As the economy continues to pick up steam overall, there are still plenty of weak spots. But it's getting harder and harder to make the case for help from landlords or franchisors.
Attorneys who work with leases and landlords all day say there's not exactly the helping hand that landlords were extending as COVID-19 raged last year.
"There is an almost direct correlation between the increase in vaccination rates, decrease in COVID cases and the willingness of landlords to accommodate rent relief through workouts," said Eric Greenberg, a partner at the law firm Seyfarth who focuses on real estate.
A year ago at this point, there was a lot of relief: rent abatement, deferment and the rare "don't worry about rent this month." Now, franchise operators need to prove some unique and specific factors to get that kind of help. For instance, operators in Florida are going to have a tougher time getting leeway than those in New York, where the market still faces limiting COVID-19 restrictions. Operators in a strip center or with a freestanding location are less likely than mall-based operators to get help.
"In other words, there must be a very compelling reason for a workout now," said Greenberg. "The overall commercial market is picking up again and we are now seeing competition for space."
That's showing up in new leases, too. Daniel Lowenstern, a lawyer with Paris Ackerman who prepares leases, said it's tough to get really favorable language in a lease at this point.
"Maybe six months ago we were seeing and getting more often remedies around if there is another shutdown," said Lowenstern. "But I think people are realizing that people have no appetite for future shutdowns."
Without the specter of another wave of COVID-19 shutdowns hovering over the board room, specific language around such shutdowns is getting nixed from leases by landlords and their attorneys. Across the table, without such shutdowns, lawyers are not eager to fight for such clauses if it means giving up other, more-impactful terms such as longer periods of free rent or buildout periods.
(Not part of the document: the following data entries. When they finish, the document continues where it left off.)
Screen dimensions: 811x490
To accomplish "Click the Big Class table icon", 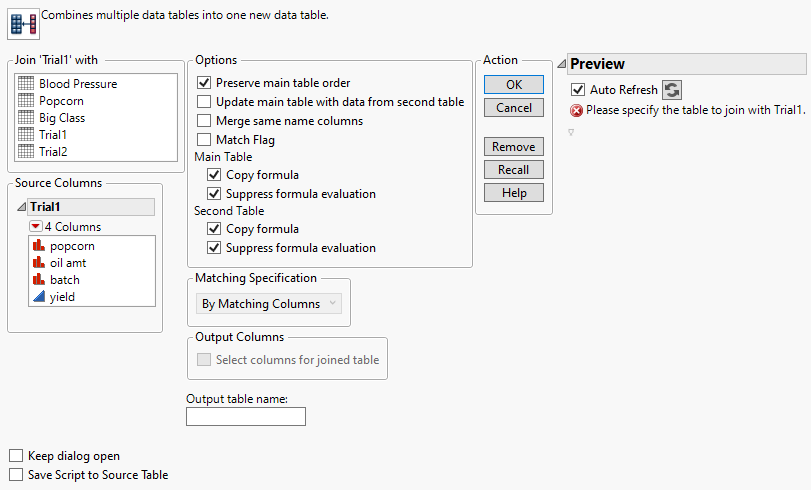I will [26, 118].
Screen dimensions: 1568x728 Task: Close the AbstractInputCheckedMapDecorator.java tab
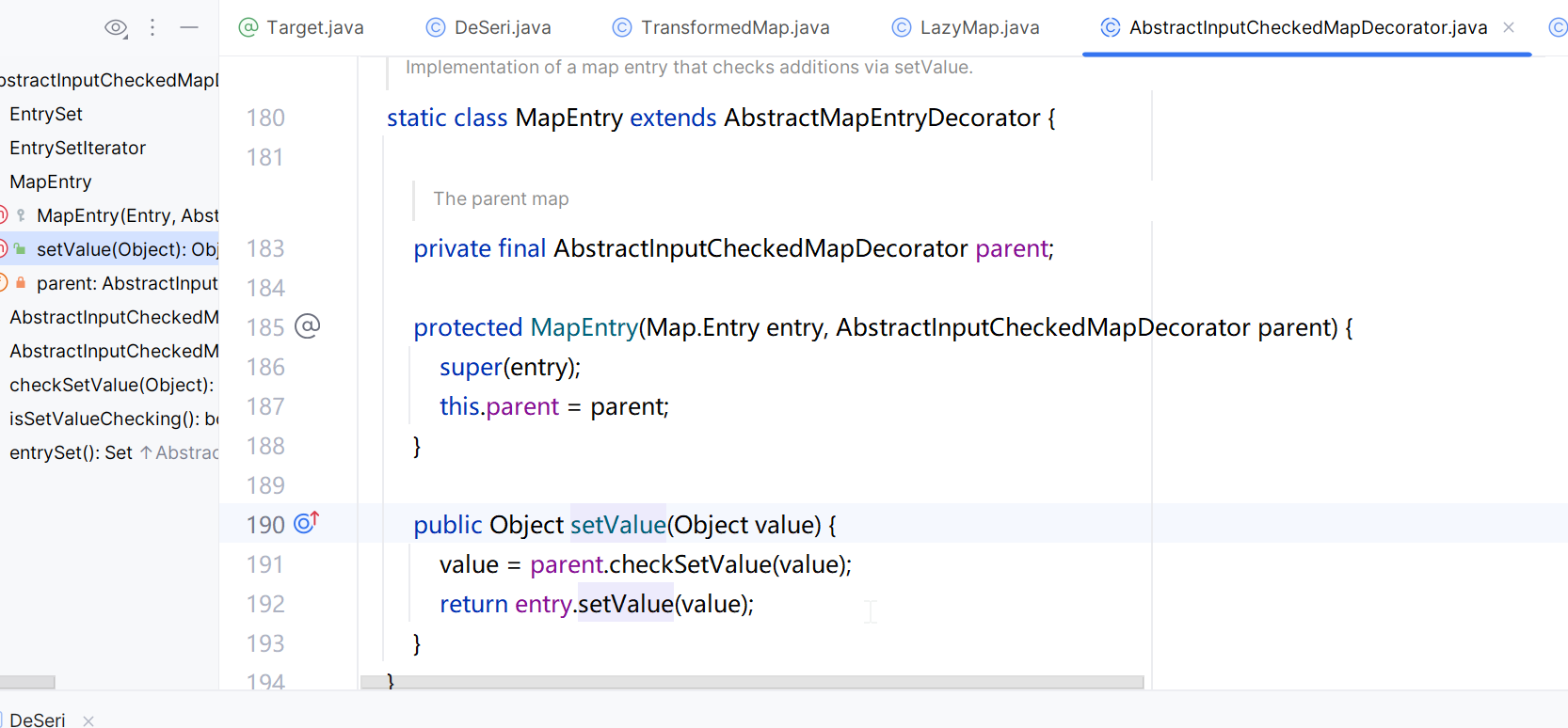[x=1509, y=28]
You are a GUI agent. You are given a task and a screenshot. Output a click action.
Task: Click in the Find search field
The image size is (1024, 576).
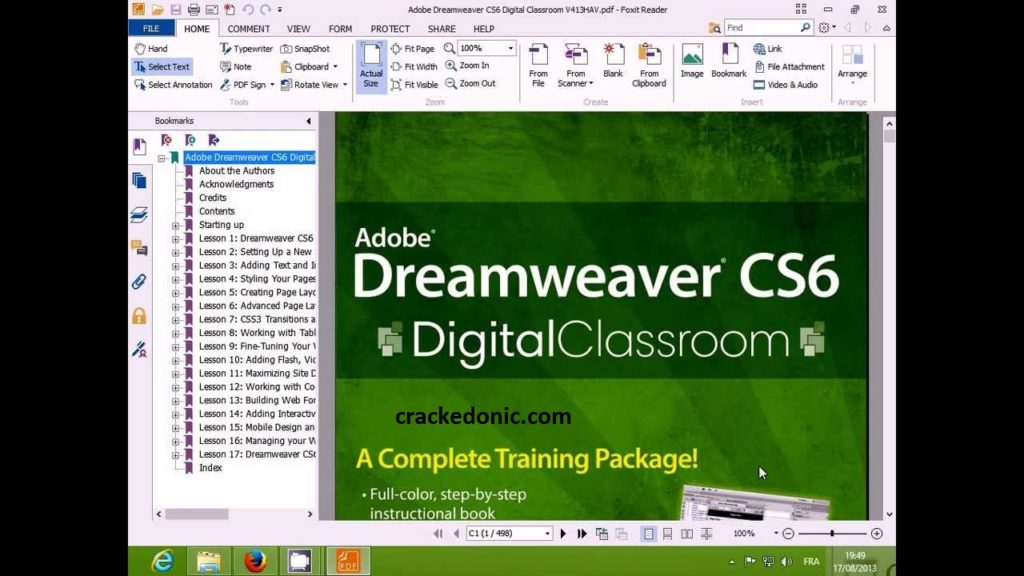click(761, 28)
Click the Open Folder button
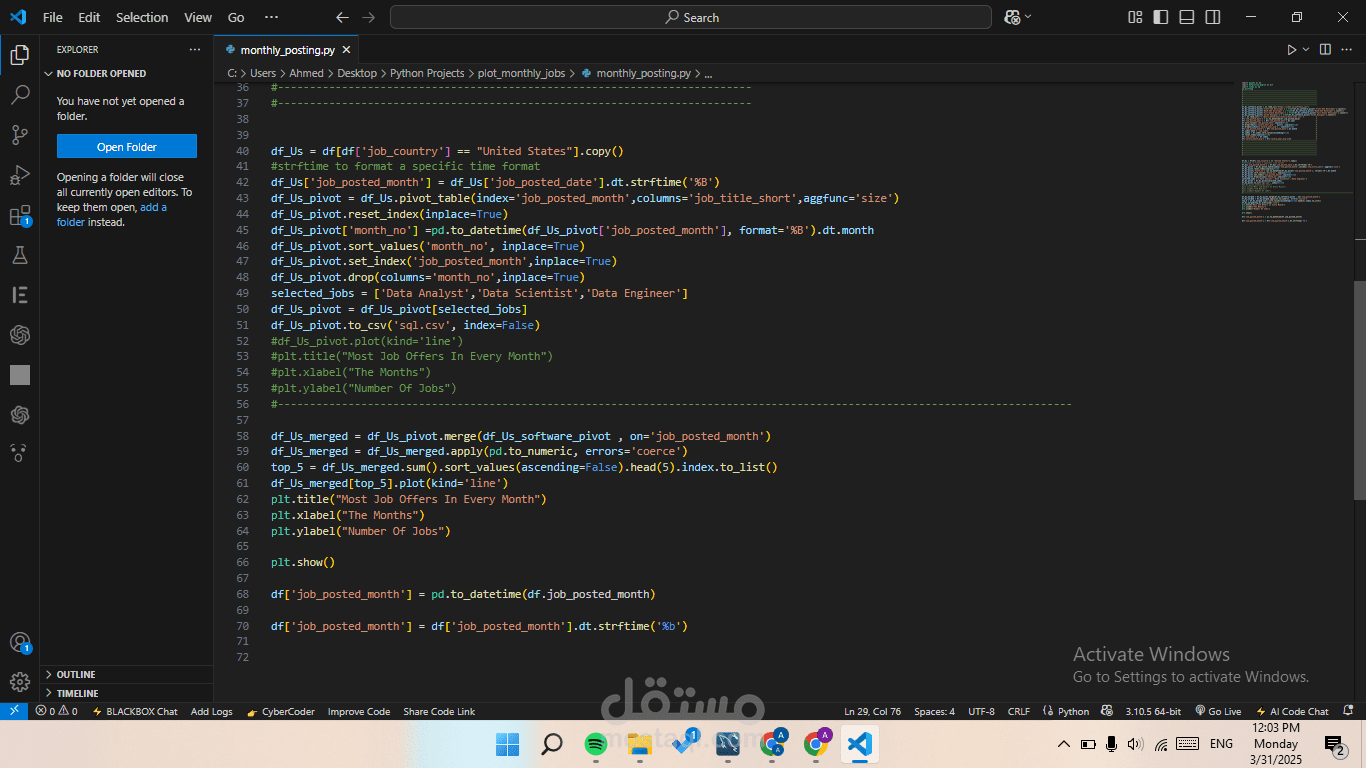Viewport: 1366px width, 768px height. [127, 147]

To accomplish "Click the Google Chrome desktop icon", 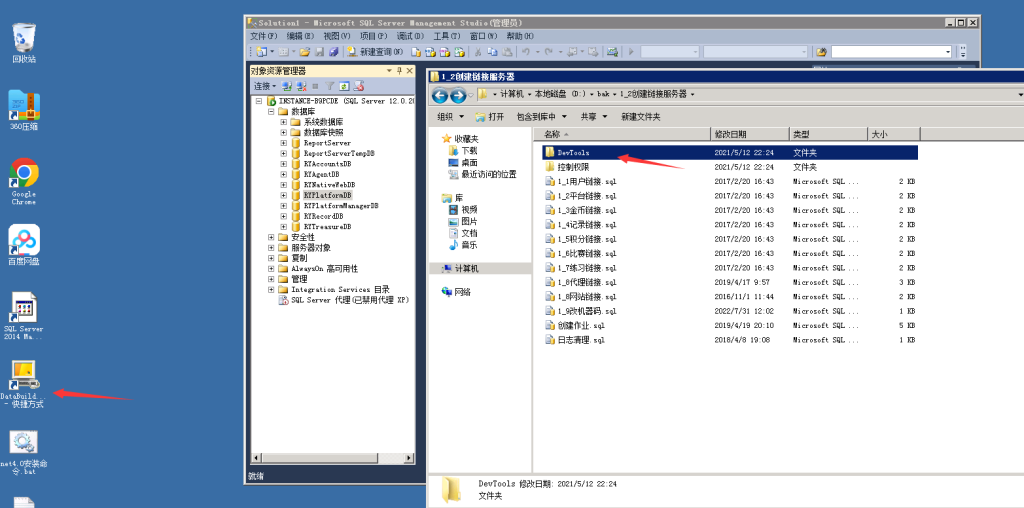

There's less help around royalty relief, too. David Paris, partner at Paris Ackerman, said he had one client that got relief during the pandemic in the form of royalty abatement.
"The franchisor abated royalties for three months out of the gate. Now, they're coming back and May was their first profitable month, and they went to the franchisor and said we need more abatement. The franchisor came back with deferment," said Paris.
He said it's the same with landlords—they need to pay their mortgage and they can see the lines and the full parking lots as consumers get out there with pent-up demand.
Michelle Prager, another lawyer at Paris Ackerman, said any of those operators who are still struggling but banked their COVID-era rescue loans should start spending them if the rainy days persist.
"Whether that's PPP or EIDL money, start using it. A lot of people banked that and they think, 'I'll use that for a renovation but they need to start using it," said Prager, in reference to Paycheck Protection Program and Economic Injury Disaster Loans.
Greenberg said for landlords especially, COVID is becoming an issue of the past.
"Today, retailers and restaurants are open and doing brisk business; and they are looking to grow aggressively," said Greenberg. "Even though there are certainly plenty of businesses still feeling a very real impact to the bottom line from COVID, landlords are starting to see COVID as an object in the rearview mirror."